The Unicorns of Technology

James Mee examines whether the abundance of Unicorn companies is necessarily a precursor to a bear market

2015 saw the word “unicorn” become associated with young, generally unprofitable tech companies reaching billion-dollar valuations.  Over the course of the year, 42 start-ups earned themselves the designation, and as we start 2016, it is likely that even more will become members of the “unicorn club”.  Such valuations are suggestive of a build-up of risk in the tech space, reminiscent of 1999/2000.  But should the current situation cause concern?

On the face of it, excessive valuations of any kind ought to steer the thoughtful investor into an apprehensive mood, particularly where we have already seen – in recent history – the disastrous consequences of following a laissez-faire investment policy.  In the 2000 TMT bubble, for example, “eyeballs” and “clicks” were deemed better guides for valuation than actual profit or cash flow.
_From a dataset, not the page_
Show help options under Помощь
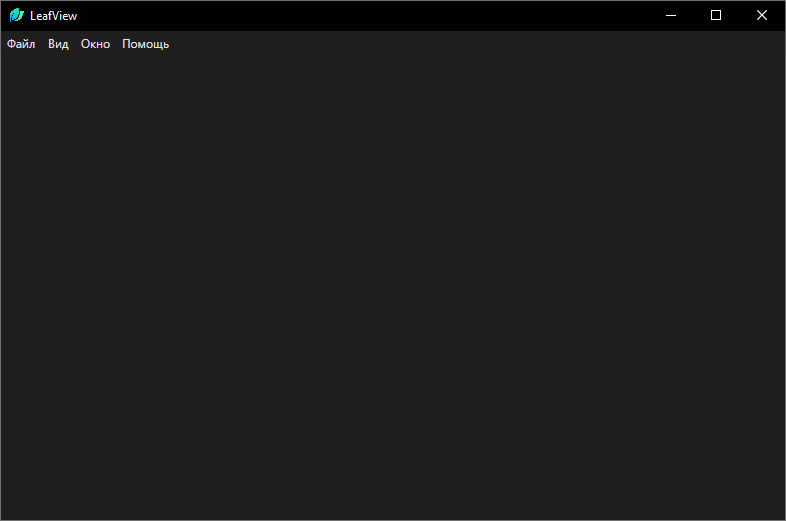Image resolution: width=786 pixels, height=521 pixels. tap(145, 44)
However, where this attitude pervaded the public markets in 1999/2000, it is today confined to the privately (that is, venture capital and management team) -owned companies.  Indeed,  as we transition into 2016, the broader (and larger) public market is nowhere near as concentrated in tech names as it was  at the turn of the millennium.  The chart below displays the weighting of the largest sector over time, with blue representing the Technology sector.  What is clear is that while Technology is today the largest sector once again, it is by no means overwhelmingly so.


In addition to less concentration in the public market, recent write-downs in the private market are indicative of the caution with which investors view the space.  Fidelity wrote some positions down by as much as 25% in Q4, perhaps highlighting the extent of the recent overvaluation, but certainly indicating that the Millennium Bubble is not yet out of the market’s (or regulator’s) memory.

While the proliferation of young, billion-dollar tech companies perhaps calls into question the analogy  of the mythical unicorn, traditionally known for its rarity, we do not believe that they mark a warning signal for global risk assets en-masse, as they did at the turn of the millennium.